*Work to complete:*
Present every item below as a numbered list, leaving out the blank lines.

*Input records:*
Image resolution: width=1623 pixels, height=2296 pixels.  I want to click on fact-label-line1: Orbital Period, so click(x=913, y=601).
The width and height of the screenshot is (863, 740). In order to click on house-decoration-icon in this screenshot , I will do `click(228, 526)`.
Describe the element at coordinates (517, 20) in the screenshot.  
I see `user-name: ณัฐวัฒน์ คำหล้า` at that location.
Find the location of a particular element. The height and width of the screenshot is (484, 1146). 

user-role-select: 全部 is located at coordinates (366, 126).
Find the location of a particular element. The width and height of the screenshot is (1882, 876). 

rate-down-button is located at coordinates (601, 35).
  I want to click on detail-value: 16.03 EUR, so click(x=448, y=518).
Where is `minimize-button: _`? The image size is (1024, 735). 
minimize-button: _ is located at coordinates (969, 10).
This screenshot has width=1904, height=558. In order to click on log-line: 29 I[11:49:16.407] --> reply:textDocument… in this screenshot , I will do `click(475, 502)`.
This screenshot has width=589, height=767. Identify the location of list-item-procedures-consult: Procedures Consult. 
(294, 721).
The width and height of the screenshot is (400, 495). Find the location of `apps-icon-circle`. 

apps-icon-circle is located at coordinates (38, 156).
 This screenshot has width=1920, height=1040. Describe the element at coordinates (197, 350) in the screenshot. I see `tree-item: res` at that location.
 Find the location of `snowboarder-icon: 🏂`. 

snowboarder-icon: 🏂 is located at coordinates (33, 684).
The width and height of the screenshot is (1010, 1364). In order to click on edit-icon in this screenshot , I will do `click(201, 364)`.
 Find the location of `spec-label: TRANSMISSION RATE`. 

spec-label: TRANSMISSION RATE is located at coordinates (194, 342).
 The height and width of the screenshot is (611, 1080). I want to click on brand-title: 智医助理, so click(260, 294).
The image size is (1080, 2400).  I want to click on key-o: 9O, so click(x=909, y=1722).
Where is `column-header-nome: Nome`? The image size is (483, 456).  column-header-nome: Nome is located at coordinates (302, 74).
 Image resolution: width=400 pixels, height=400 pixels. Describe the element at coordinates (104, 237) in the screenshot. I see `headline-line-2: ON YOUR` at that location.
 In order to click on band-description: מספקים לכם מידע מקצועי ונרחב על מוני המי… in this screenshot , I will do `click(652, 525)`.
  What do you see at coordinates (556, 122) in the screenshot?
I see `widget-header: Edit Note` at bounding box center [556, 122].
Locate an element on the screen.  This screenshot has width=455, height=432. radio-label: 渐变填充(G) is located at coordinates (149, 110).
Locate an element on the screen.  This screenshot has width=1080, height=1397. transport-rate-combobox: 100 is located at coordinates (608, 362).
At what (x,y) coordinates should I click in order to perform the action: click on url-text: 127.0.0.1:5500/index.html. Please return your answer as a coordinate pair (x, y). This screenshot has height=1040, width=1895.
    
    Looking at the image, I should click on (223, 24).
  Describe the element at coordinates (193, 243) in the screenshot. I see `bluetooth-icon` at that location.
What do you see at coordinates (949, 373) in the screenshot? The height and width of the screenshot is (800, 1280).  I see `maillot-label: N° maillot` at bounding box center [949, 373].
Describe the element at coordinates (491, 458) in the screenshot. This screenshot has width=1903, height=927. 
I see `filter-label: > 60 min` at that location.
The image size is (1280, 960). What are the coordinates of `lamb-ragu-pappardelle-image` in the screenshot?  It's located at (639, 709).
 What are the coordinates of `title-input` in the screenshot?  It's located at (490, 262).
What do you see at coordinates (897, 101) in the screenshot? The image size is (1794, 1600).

*Completed task:*
1. Image resolution: width=1623 pixels, height=2296 pixels.  I want to click on fact-label-line1: Orbital Period, so click(x=913, y=601).
2. The width and height of the screenshot is (863, 740). In order to click on house-decoration-icon in this screenshot , I will do `click(228, 526)`.
3. Describe the element at coordinates (517, 20) in the screenshot.  
4. I see `user-name: ณัฐวัฒน์ คำหล้า` at that location.
5. Find the location of a particular element. The height and width of the screenshot is (484, 1146). 
6. user-role-select: 全部 is located at coordinates (366, 126).
7. Find the location of a particular element. The width and height of the screenshot is (1882, 876). 
8. rate-down-button is located at coordinates (601, 35).
9.   I want to click on detail-value: 16.03 EUR, so click(x=448, y=518).
10. Where is `minimize-button: _`? The image size is (1024, 735). 
11. minimize-button: _ is located at coordinates (969, 10).
12. This screenshot has width=1904, height=558. In order to click on log-line: 29 I[11:49:16.407] --> reply:textDocument… in this screenshot , I will do `click(475, 502)`.
13. This screenshot has width=589, height=767. Identify the location of list-item-procedures-consult: Procedures Consult. 
14. (294, 721).
15. The width and height of the screenshot is (400, 495). Find the location of `apps-icon-circle`. 
16. apps-icon-circle is located at coordinates (38, 156).
17.  This screenshot has width=1920, height=1040. Describe the element at coordinates (197, 350) in the screenshot. I see `tree-item: res` at that location.
18.  Find the location of `snowboarder-icon: 🏂`. 
19. snowboarder-icon: 🏂 is located at coordinates (33, 684).
20. The width and height of the screenshot is (1010, 1364). In order to click on edit-icon in this screenshot , I will do `click(201, 364)`.
21.  Find the location of `spec-label: TRANSMISSION RATE`. 
22. spec-label: TRANSMISSION RATE is located at coordinates (194, 342).
23.  The height and width of the screenshot is (611, 1080). I want to click on brand-title: 智医助理, so click(260, 294).
24. The image size is (1080, 2400).  I want to click on key-o: 9O, so click(x=909, y=1722).
25. Where is `column-header-nome: Nome`? The image size is (483, 456).  column-header-nome: Nome is located at coordinates (302, 74).
26.  Image resolution: width=400 pixels, height=400 pixels. Describe the element at coordinates (104, 237) in the screenshot. I see `headline-line-2: ON YOUR` at that location.
27.  In order to click on band-description: מספקים לכם מידע מקצועי ונרחב על מוני המי… in this screenshot , I will do `click(652, 525)`.
28.   What do you see at coordinates (556, 122) in the screenshot?
29. I see `widget-header: Edit Note` at bounding box center [556, 122].
30. Locate an element on the screen.  This screenshot has width=455, height=432. radio-label: 渐变填充(G) is located at coordinates (149, 110).
31. Locate an element on the screen.  This screenshot has width=1080, height=1397. transport-rate-combobox: 100 is located at coordinates (608, 362).
32. At what (x,y) coordinates should I click in order to perform the action: click on url-text: 127.0.0.1:5500/index.html. Please return your answer as a coordinate pair (x, y). This screenshot has height=1040, width=1895.
33.     Looking at the image, I should click on (223, 24).
34.   Describe the element at coordinates (193, 243) in the screenshot. I see `bluetooth-icon` at that location.
35. What do you see at coordinates (949, 373) in the screenshot? The height and width of the screenshot is (800, 1280).  I see `maillot-label: N° maillot` at bounding box center [949, 373].
36. Describe the element at coordinates (491, 458) in the screenshot. This screenshot has width=1903, height=927. 
37. I see `filter-label: > 60 min` at that location.
38. The image size is (1280, 960). What are the coordinates of `lamb-ragu-pappardelle-image` in the screenshot?  It's located at (639, 709).
39.  What are the coordinates of `title-input` in the screenshot?  It's located at (490, 262).
40. What do you see at coordinates (897, 101) in the screenshot? The image size is (1794, 1600).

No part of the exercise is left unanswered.